Du côté des Imoca, la première semaine a donné lieu à une belle bataille stratégique avec un Alex Thomson qui a joué sa partition seul à l’ouest. “Le coup d’aller au nord du DST, c’était brillant, il a été le seul à le faire. A chaque fois, il arrive à trouver des trajectoires et à aller à fond avec confiance et talent, parce que ça a payé”, commente le président de la classe Imoca, Antoine Mermod. Reste que la partie est loin d’être jouée, puisque si Boris Herrmann, dans une trajectoire très au nord, tente un coup de poker, Paul Meilhat et Vincent Riou restent dans le coup derrière Thomson, le skipper de PRB, avec un bateau à foils, n’ayant pas réussi à faire la différence sur celui de SMA, ce qui ne manque pas, là aussi, d’interroger.
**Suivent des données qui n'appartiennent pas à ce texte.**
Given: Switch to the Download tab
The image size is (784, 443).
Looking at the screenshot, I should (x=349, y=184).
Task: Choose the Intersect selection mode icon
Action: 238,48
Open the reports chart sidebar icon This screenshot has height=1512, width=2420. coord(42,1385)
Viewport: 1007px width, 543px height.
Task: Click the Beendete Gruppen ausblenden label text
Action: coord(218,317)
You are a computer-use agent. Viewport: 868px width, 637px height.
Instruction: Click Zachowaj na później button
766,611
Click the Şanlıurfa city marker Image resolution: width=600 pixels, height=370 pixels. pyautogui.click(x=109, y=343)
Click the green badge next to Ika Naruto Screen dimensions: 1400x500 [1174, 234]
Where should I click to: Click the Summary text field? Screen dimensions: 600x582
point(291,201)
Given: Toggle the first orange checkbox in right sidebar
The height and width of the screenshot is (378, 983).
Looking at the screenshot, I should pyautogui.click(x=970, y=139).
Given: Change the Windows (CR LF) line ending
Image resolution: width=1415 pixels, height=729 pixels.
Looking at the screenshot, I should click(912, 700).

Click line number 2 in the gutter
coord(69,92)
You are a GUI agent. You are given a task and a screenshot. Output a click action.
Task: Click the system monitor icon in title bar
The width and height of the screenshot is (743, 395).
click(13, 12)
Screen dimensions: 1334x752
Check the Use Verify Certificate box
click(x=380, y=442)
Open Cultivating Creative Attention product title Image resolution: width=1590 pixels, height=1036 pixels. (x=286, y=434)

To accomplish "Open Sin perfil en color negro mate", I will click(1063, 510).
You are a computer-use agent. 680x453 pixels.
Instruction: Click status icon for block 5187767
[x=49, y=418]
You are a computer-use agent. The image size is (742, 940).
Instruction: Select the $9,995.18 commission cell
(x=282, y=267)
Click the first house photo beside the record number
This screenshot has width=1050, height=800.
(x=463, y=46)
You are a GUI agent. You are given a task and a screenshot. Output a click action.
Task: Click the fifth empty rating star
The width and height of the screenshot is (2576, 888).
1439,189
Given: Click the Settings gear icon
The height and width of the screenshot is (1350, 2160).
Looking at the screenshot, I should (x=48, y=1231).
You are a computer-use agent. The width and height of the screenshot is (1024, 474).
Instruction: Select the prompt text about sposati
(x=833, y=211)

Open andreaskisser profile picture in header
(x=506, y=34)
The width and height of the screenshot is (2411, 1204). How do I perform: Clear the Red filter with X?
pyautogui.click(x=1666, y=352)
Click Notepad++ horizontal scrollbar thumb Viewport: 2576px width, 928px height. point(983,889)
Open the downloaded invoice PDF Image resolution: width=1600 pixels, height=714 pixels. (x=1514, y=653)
Une avarie de foils ? “Il n’a pas communiqué mais sa décélération en milieu de semaine est caractéristique d’un problème technique, on peut imaginer qu’un foil est abîmé et qu’il ne peut pas tirer parti au maximum de son bateau”, répond Jacques Caraës, tandis qu’Antoine Mermod tempère : “D’abord, Paul a une maîtrise de sa machine exceptionnelle, ensuite, est-ce que Vincent n’en a pas profité pour aller se reposer et investir sur l’avenir ?” Un avenir que le président de la classe Imoca voit favorable à PRB s’il est à 100% : “Je pense que les foils auront un avantage, surtout ceux de PRB, je ne suis pas sûr que ceux de Hugo Boss soient aussi performants dans de la descente sous spi “.
En Multi50, la journée de vendredi a été marquée par les arrêts programmés aux Açores de Thibaut Vauchel-Camus (rail de grand-voile arraché) et d’Erwan Le Roux (pilote automatique), ce qui semble laisser la voie libre à Armel Tripon qui, d’entrée, a opté pour une route sud plus coûteuse en milles mais qui lui a permis d’épargner davantage son Multi50. Une trajectoire que Julien Villion, qui route Erwan Le Roux, aurait bien lui aussi choisie si le skipper de FenêtréA-Mix Buffet n’avait pas été contraint de faire une escale technique d’entrée de jeu à Roscoff : “Le retard accumulé au départ ne nous permettait pas de descendre vers l’Espagne pour nous abriter avant le coup de vent, c’était devenu impossible de faire la route prévue”.
Enfin en Class40, Yoann Richomme est indiscutablement le patron de la flotte après cinq jours, le skipper du plan Lombard Veedol-AIC, mis à l’eau en juin dernier, ayant fait les bons choix de route et imprimé un rythme élevé dans des conditions de reaching favorables à son Lift. “C’est dingue, il va 2 nœuds plus vite à cette allure, il a un avion de chasse”, notait vendredi matin Kito de Pavant, tandis que Halvard Mabire, en escale en Bretagne conclut : “Richomme, Sharp et Chappellier devant, c’est logique, ce ne sont que des costauds sur de très bons bateaux”. Mais la course est encore longue, le premier Class40 étant attendu vers le 20 novembre en Guadeloupe.